試合に負けたロフターが怒って俺に報復をしようとしているのだ。


ならば早く逃げなければならない。

そうしなければ、俺は……アイツに札束で殴られ、金持ちとそうでない者の格差をこれでもかと言う程見せつけられてしまうだろう。


まずは現在地の確認だ。

俺は周囲を見回す。


そこには見慣れた街の風景があった。

なるほど、どうやらここはまだ街であるらしい。誘拐されてからそれほど時間は経っていないようだ。


しかもそれを見ていて気が付いたが、俺とその間には壁や柵なんかが存在していない。そう、俺はただただ動く事しか出来ない、目標を捕らえたままにしておく機能を持たない椅子で連行されているだけに過ぎなかったのだ。


普通に視認出来ているのだから当たり前と言えばそうだが……まあとにかく。逃げるチャンスはいくらでもありそうだ。


しかしロフターの奴、これは油断し過ぎなのではないだろうか……?いくら対象が眠っているからとは言え、到着するまでずっとそうしているとは限らないだろう。


……ハッ!

もしや優秀な見張りがいるのだろうか?

そうだ。そうに違いない。


俺はまた周囲を見回した。

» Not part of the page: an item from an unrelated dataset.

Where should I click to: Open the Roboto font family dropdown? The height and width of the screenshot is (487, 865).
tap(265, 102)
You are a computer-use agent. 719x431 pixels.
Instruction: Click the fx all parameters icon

今度は舐め回すように。

だが俺を少し変な目で見ている通行人がちらほらといるくらいで、見張りらしき者はどこにも見当たらない。


いや……よくよく見ればそこにはコルリスが混じっているではないか。後はルー、プチ男、ケロ太といったいつものメンバーも……


まさか、そんな。

コルリスが俺を裏切ったのか……


でも、そうだよな。

彼女には苦しい生活をさせてしまった時期もあったし、色々不満もあったのだろう。


そんな時に金を積まれて『クボタの誘拐に協力しろ』と頼まれれば、断れるはずもない……か。

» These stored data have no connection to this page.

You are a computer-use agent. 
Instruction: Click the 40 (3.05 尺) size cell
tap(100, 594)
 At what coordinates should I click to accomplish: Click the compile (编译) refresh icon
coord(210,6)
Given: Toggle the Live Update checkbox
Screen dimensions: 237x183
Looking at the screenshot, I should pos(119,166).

そう考えた俺は落胆しながらもコルリスを許すという決断を自身に下し、むしろ謝罪しなければと思い立って彼女にこう言った。


「コルリスちゃん、ごめん!

俺が悪かった……今まで君には、大変な思いばかりさせちゃったね……


でも……でも!

だからと言って悪事に加担するのだけはダメだと思うんだ!だからお願いだ!こんな事はすぐにやめて家に帰ろう!」


突然、周囲には静寂が訪れ、コルリスが恥ずかしげに頬を赤らめる。ただ、その薄桃色は悪事に加担した自分への羞恥からではなく、何処か別の要因によって描き出されたかのような気がした。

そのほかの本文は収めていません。